**WORK REQUIRED**
With the pictures left out, please return exactly the line holding "This screenshot has height=843, width=1282." and each following line until the entries end.
· · ·
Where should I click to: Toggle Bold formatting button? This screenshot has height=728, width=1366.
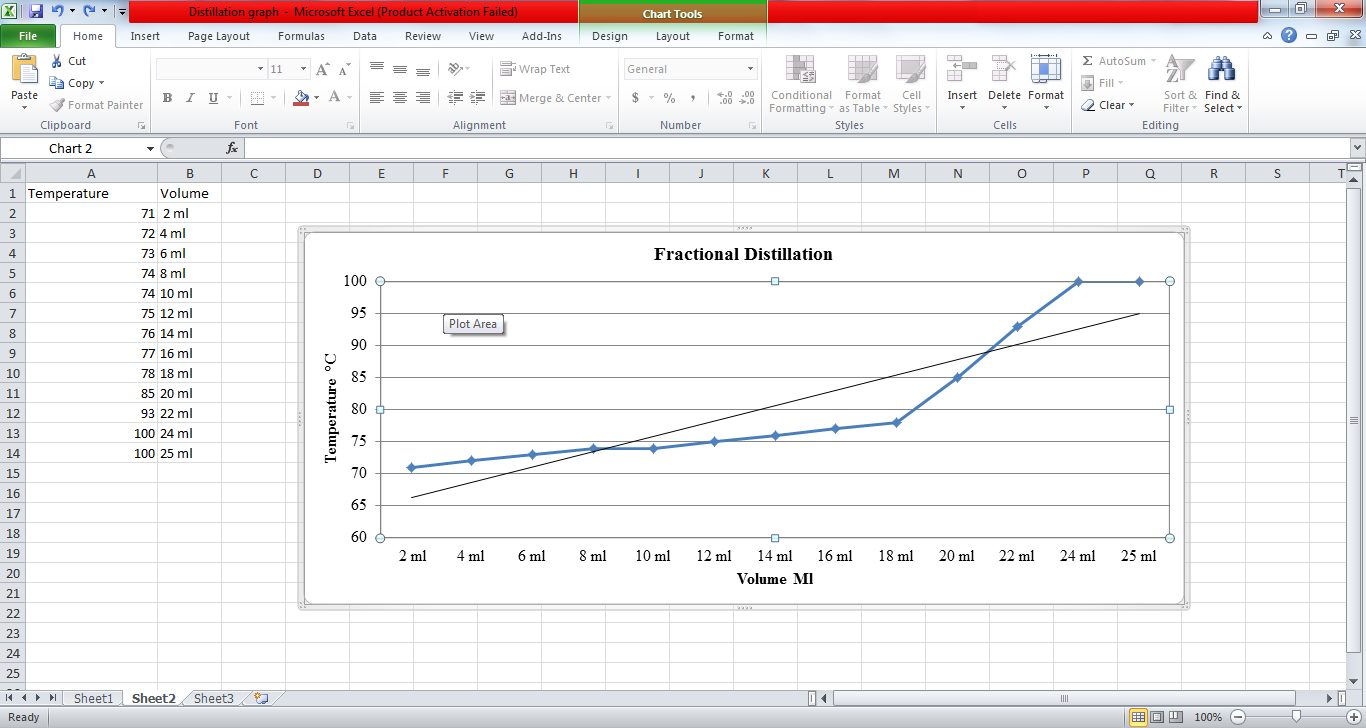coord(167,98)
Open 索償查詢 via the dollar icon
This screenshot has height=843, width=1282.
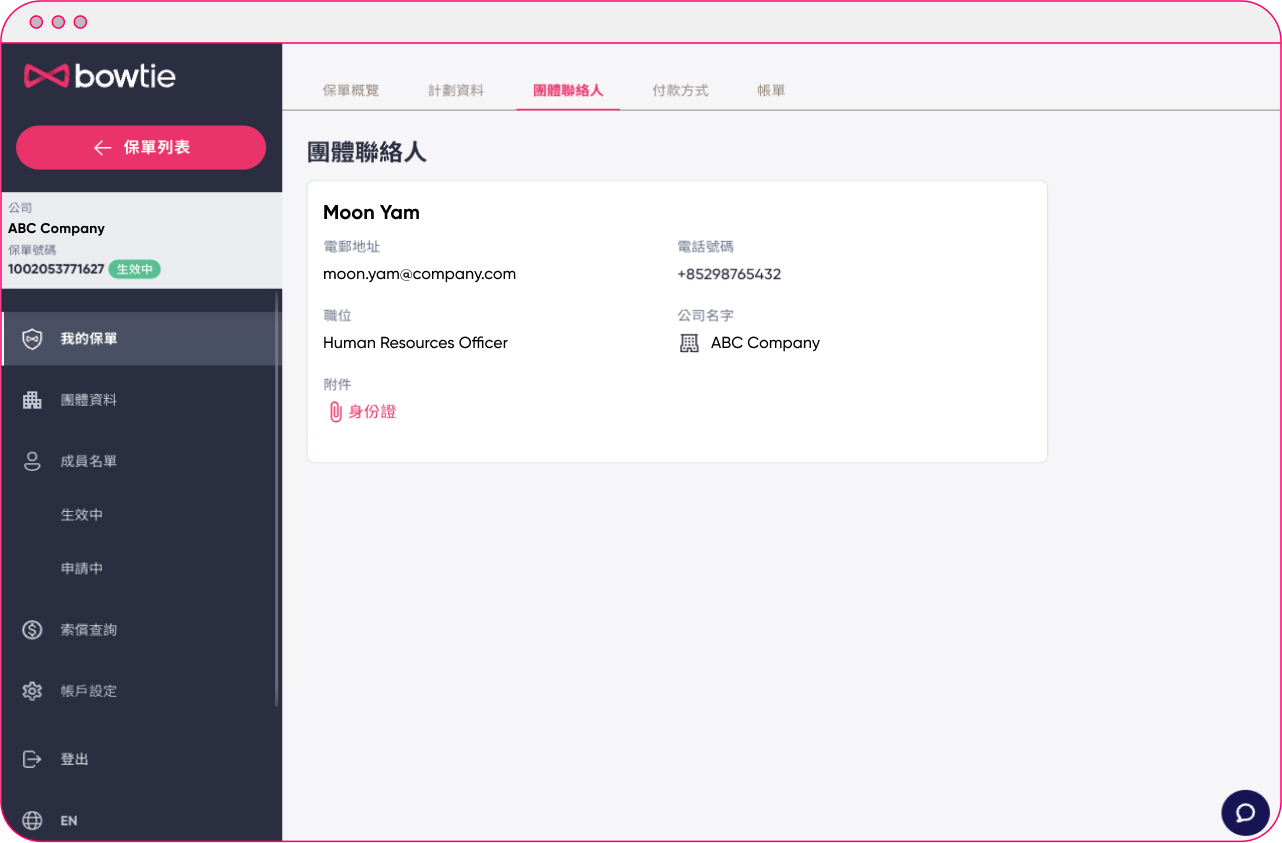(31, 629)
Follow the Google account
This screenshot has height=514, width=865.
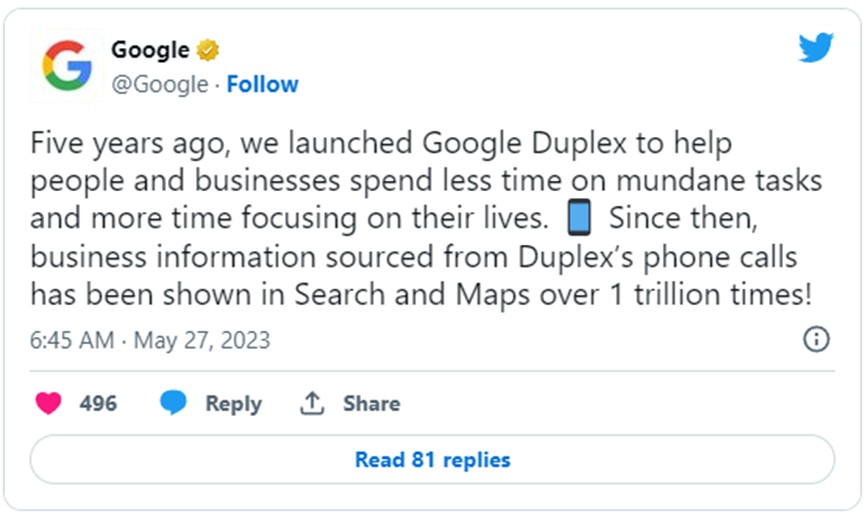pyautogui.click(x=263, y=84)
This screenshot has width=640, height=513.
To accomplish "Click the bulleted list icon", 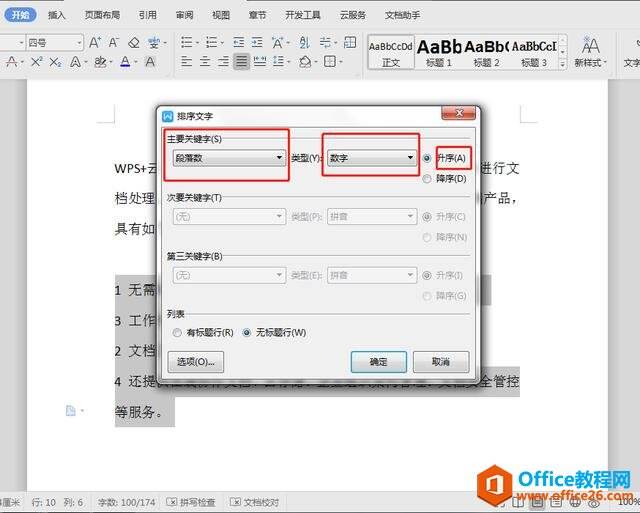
· · ·
**RESPONSE AREA**
This screenshot has height=843, width=1282.
(31, 629)
Follow the Google account
This screenshot has height=514, width=865.
pyautogui.click(x=263, y=84)
This screenshot has width=640, height=513.
To accomplish "Click the bulleted list icon", 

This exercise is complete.